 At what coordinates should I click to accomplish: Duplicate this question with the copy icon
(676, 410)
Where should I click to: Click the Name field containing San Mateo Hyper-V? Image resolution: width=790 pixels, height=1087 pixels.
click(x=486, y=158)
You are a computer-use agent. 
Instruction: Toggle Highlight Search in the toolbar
---
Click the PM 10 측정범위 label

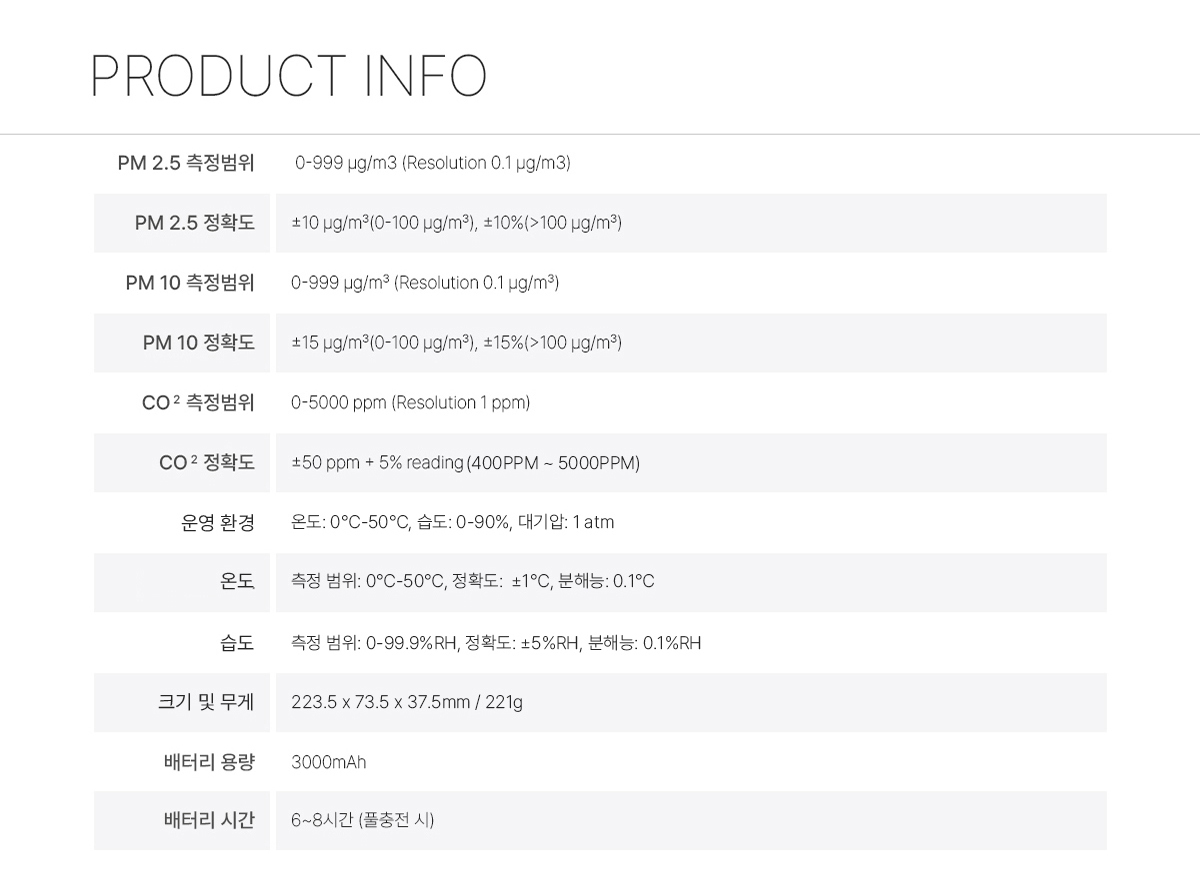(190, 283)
---
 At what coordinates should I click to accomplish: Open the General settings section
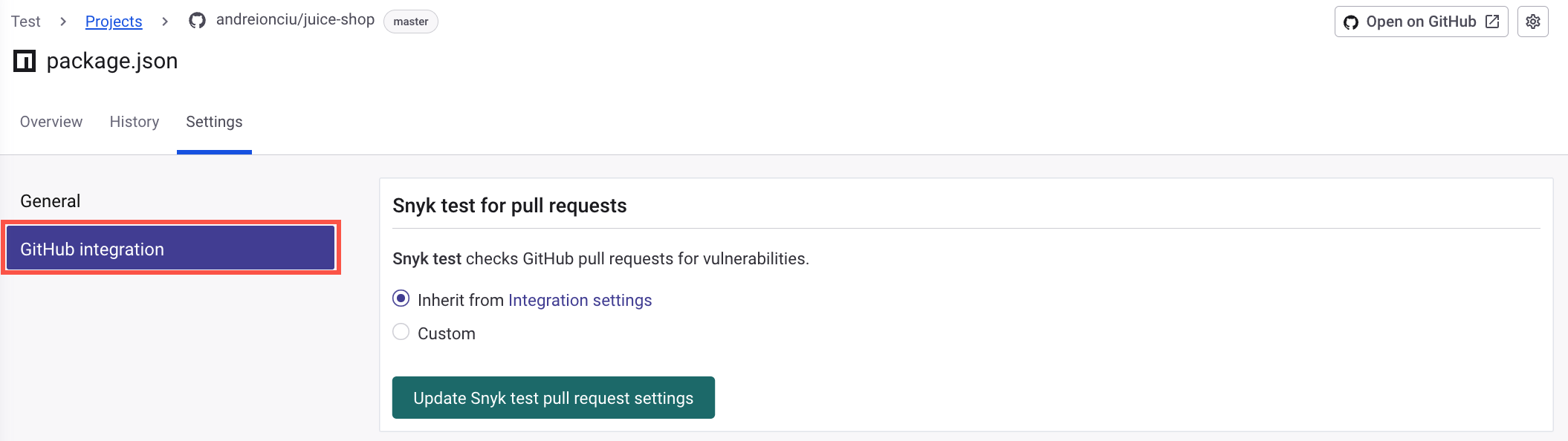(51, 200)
---
▶ [Your task] From the records above, repeat exactly the lines from the one with "You are a computer-use agent." through the one with "Instruction: Toggle Highlight", both included.

▶ [Solution to the problem]
You are a computer-use agent. 
Instruction: Toggle Highlight Search in the toolbar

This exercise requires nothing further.